* _The request_: Update the stretch from the line containing "The image size is (960, 582)." through the end of the data by swapping "knob" for "dial" and leaving everything else as it is. Omit the pictures from your answer.

* _Exercise data_:
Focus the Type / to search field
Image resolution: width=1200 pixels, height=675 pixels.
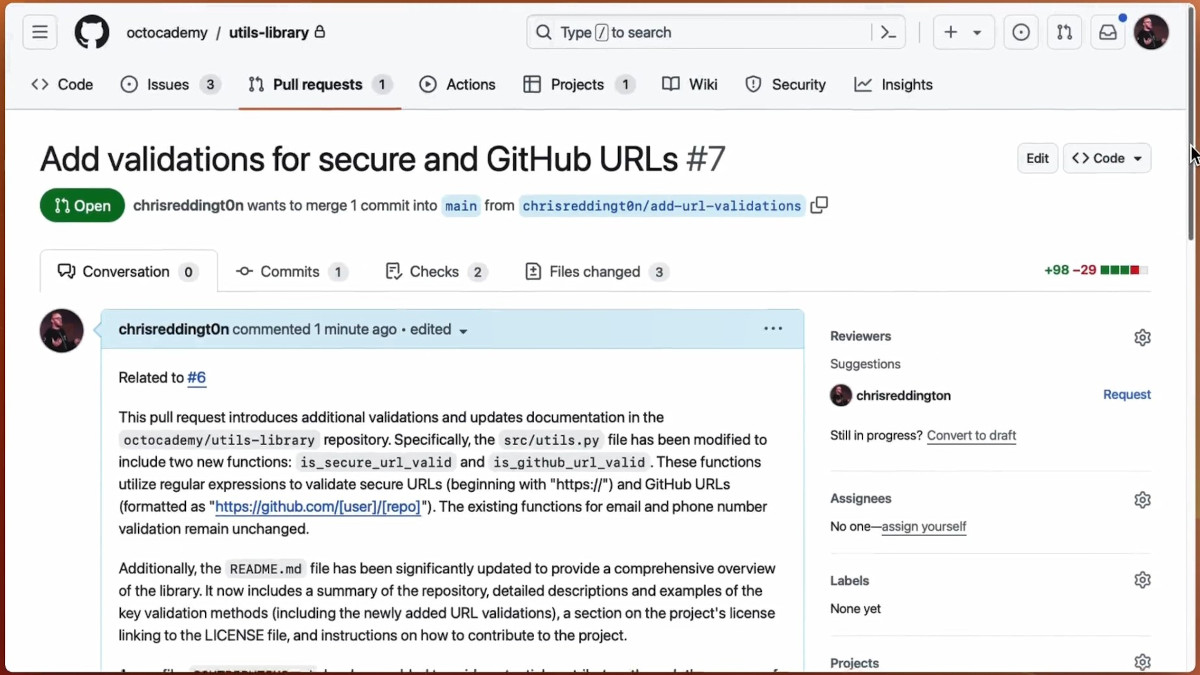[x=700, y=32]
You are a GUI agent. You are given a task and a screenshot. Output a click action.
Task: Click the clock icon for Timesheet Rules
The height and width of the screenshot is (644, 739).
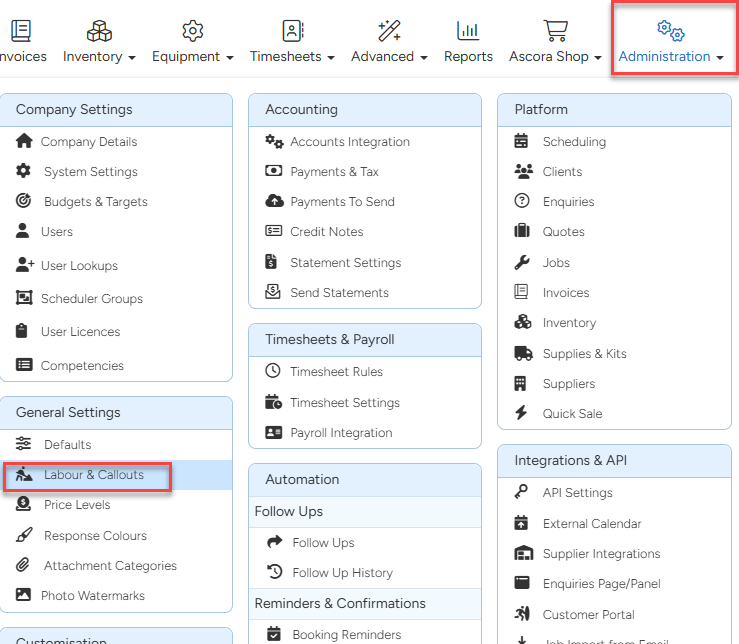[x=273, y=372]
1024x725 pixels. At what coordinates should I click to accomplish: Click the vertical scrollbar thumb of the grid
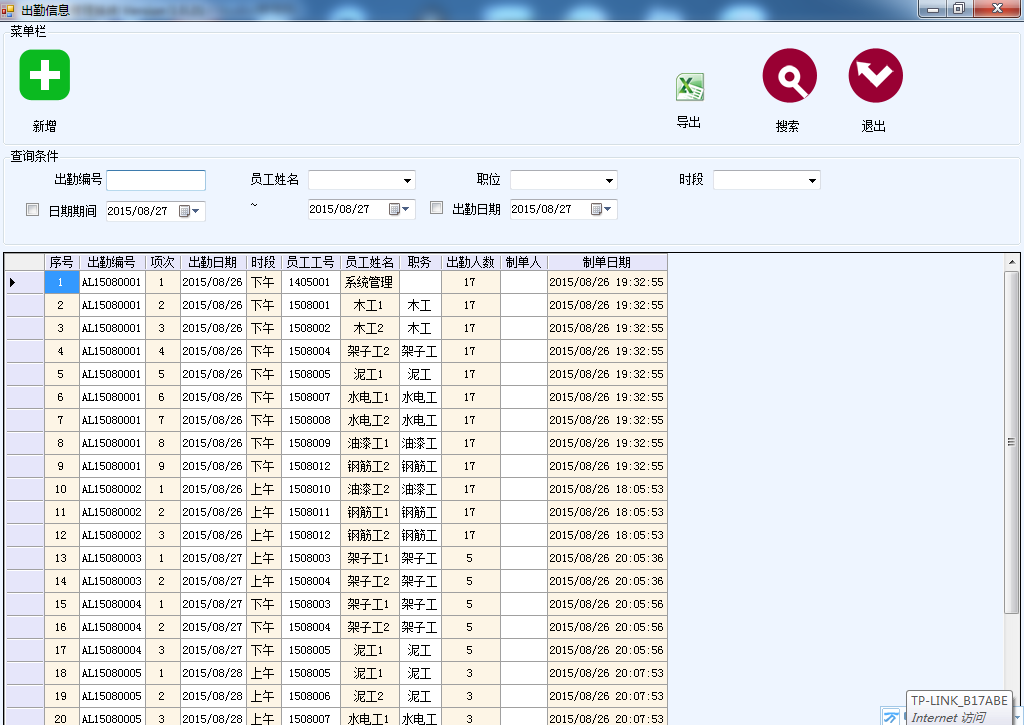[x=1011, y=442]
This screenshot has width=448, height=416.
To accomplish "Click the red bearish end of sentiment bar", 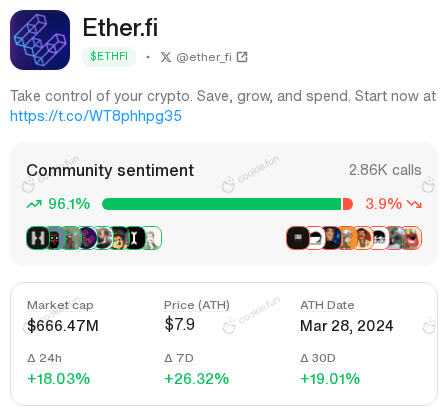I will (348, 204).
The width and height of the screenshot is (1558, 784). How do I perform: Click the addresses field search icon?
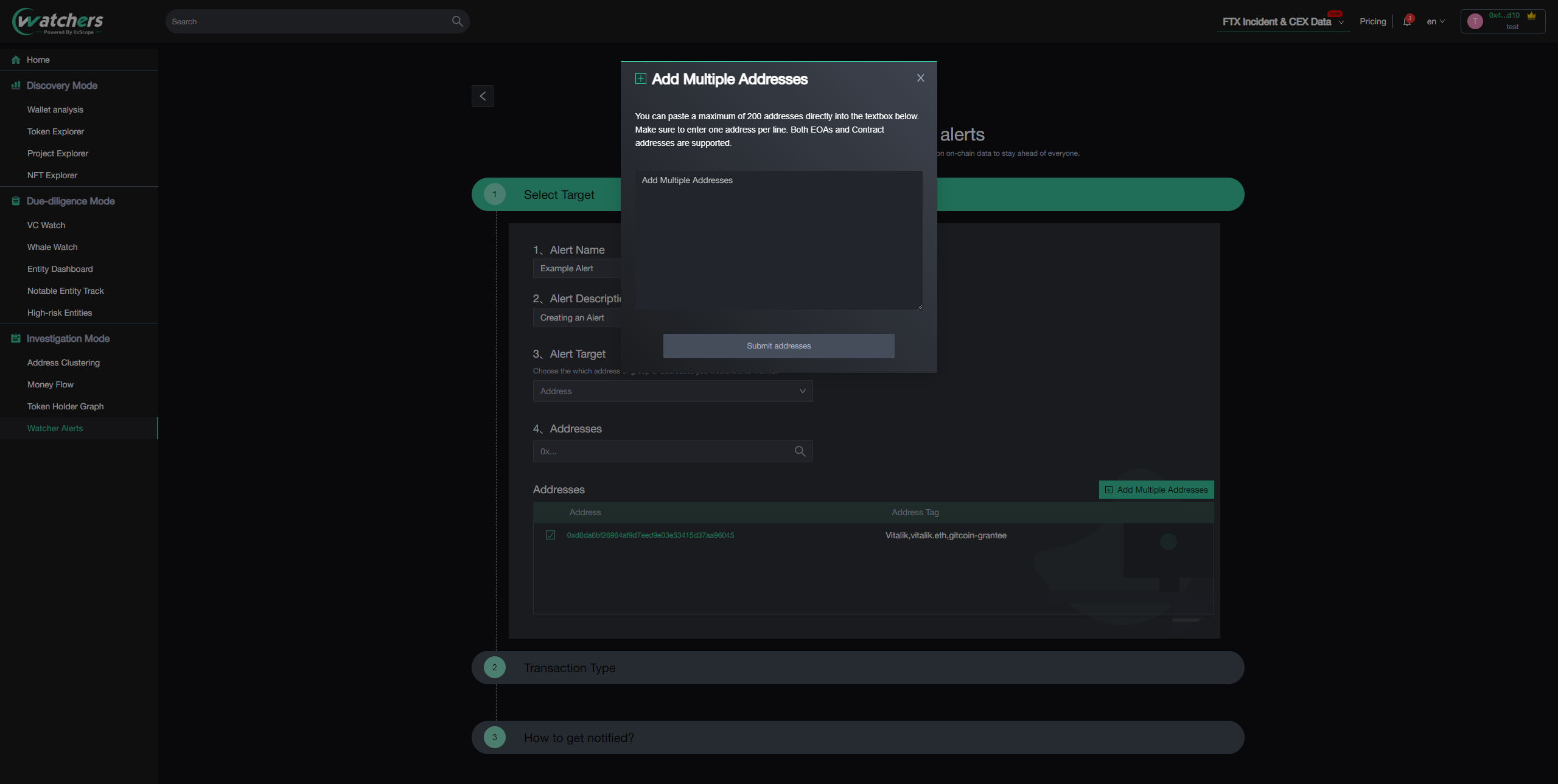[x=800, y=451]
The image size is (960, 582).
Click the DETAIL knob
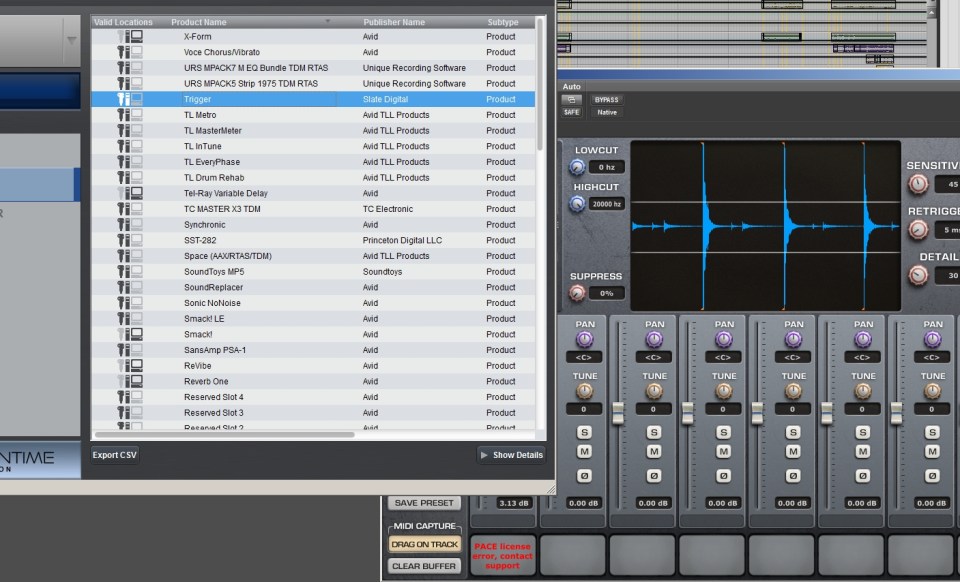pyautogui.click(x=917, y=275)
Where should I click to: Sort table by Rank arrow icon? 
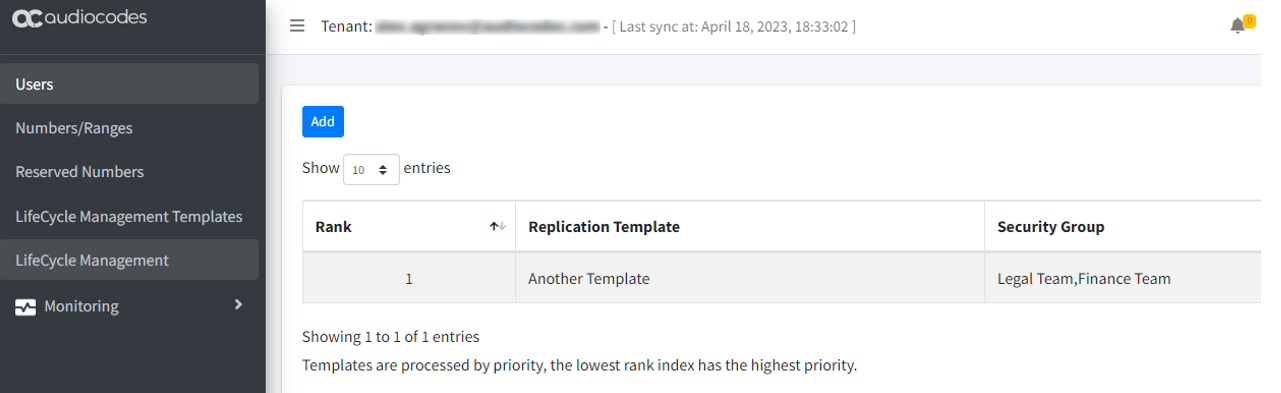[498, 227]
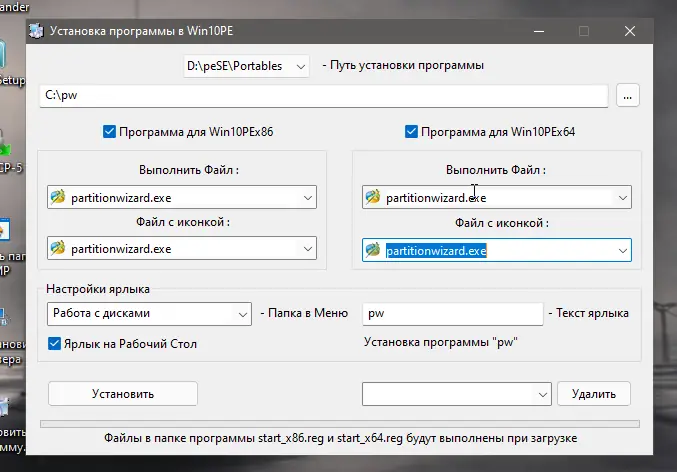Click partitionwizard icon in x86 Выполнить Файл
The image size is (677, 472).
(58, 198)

* _Answer to this problem_:
The image size is (960, 582).
Click the DETAIL dial
pyautogui.click(x=917, y=275)
Where should I click to: Sort table by Rank arrow icon? 
[498, 227]
Click partitionwizard icon in x86 Выполнить Файл
The image size is (677, 472).
(58, 198)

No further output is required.